(Task material Opens)

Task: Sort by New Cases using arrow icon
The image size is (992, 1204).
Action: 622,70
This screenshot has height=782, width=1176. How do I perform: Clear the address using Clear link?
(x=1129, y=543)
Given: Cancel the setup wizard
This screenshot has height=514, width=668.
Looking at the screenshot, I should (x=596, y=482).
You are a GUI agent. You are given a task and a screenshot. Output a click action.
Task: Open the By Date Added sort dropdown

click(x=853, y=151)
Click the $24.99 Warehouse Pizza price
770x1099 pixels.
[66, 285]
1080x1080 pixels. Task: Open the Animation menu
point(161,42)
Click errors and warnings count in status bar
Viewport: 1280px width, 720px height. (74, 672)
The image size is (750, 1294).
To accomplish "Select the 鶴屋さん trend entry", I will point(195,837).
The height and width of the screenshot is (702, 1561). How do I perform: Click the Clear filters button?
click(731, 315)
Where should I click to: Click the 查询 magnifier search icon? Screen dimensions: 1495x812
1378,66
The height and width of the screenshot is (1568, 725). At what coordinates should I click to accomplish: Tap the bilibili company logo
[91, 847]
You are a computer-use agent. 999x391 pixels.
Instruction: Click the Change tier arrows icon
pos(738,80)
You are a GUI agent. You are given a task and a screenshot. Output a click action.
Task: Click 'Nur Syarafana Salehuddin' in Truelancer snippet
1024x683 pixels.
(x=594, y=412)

(Task material Closes)

» **About this task**
Copy each line, exactly, that falls between the line containing "The height and width of the screenshot is (702, 1561)." and the end of the entries, both included.

» **Result**
The height and width of the screenshot is (702, 1561). How do I perform: Click the Clear filters button?
click(731, 315)
Where should I click to: Click the 查询 magnifier search icon? Screen dimensions: 1495x812
1378,66
The height and width of the screenshot is (1568, 725). At what coordinates should I click to accomplish: Tap the bilibili company logo
[91, 847]
You are a computer-use agent. 999x391 pixels.
Instruction: Click the Change tier arrows icon
pos(738,80)
You are a GUI agent. You are given a task and a screenshot. Output a click action.
Task: Click 'Nur Syarafana Salehuddin' in Truelancer snippet
1024x683 pixels.
(x=594, y=412)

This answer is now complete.